Perdonerete questo post veramente poco “politicamente corretto” ma so che tutti i “genitori” di cani hanno avuto, prima o poi, un attacco di misantropia quando una persona si lamentava del cane. Frasi e comportamenti assurdi che hanno generato questo breve decalogo che tutti quelli che non amano i cani dovrebbero leggere. Voi, ovviamente, non siete tra questi ma potete inoltrare loro questo post. L’originale è un po’ più lungo e lo potete trovare direttamente al link qui sotto.
1 – Se hai paura dei cani e ne incroci uno per strada, evita di starnazzare come un’anatra e , semplicemente, spostati. Se tu urli attiri la sua attenzione e il cane si avvicina. Non lo fa per morderti ma solo per capire cosa sta succedendo! anche tu ti giri istintivamente se senti un rumore no?

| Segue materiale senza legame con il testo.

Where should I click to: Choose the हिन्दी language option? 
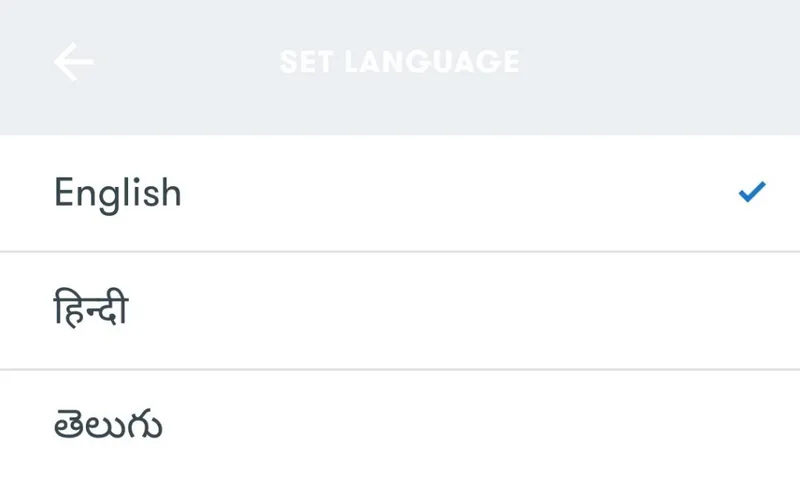point(400,311)
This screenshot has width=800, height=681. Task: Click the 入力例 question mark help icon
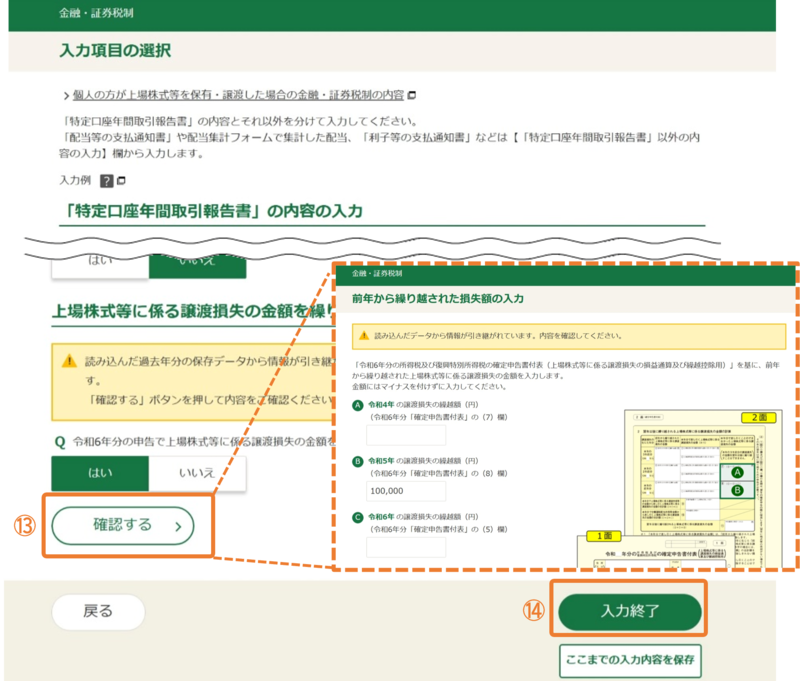[x=106, y=180]
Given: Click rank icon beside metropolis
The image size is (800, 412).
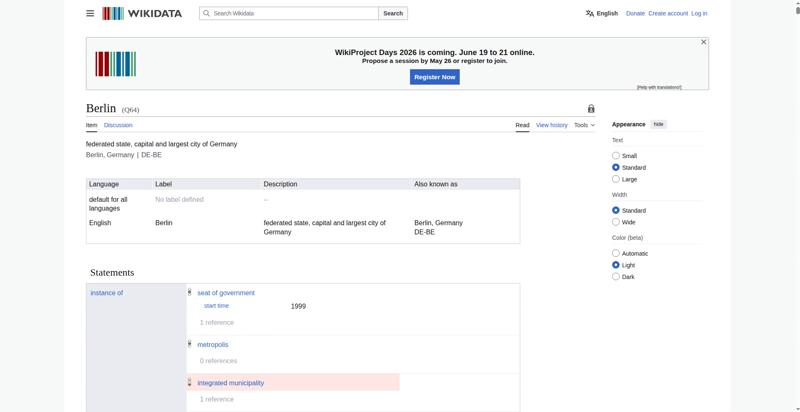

2 – È comprensibile che tu abbia paura dei cani ma se ne vedi uno non scappare. Le prede scappano e il cane è un pronipote dei lupi ergo: tu scappi, lui ti corre dietro. Lo fa a prescindere, anche senza volontà aggressive, ma comunque lo fa. Qui, rifatti alla regola 1: se tu non lo consideri, lui non ti considera.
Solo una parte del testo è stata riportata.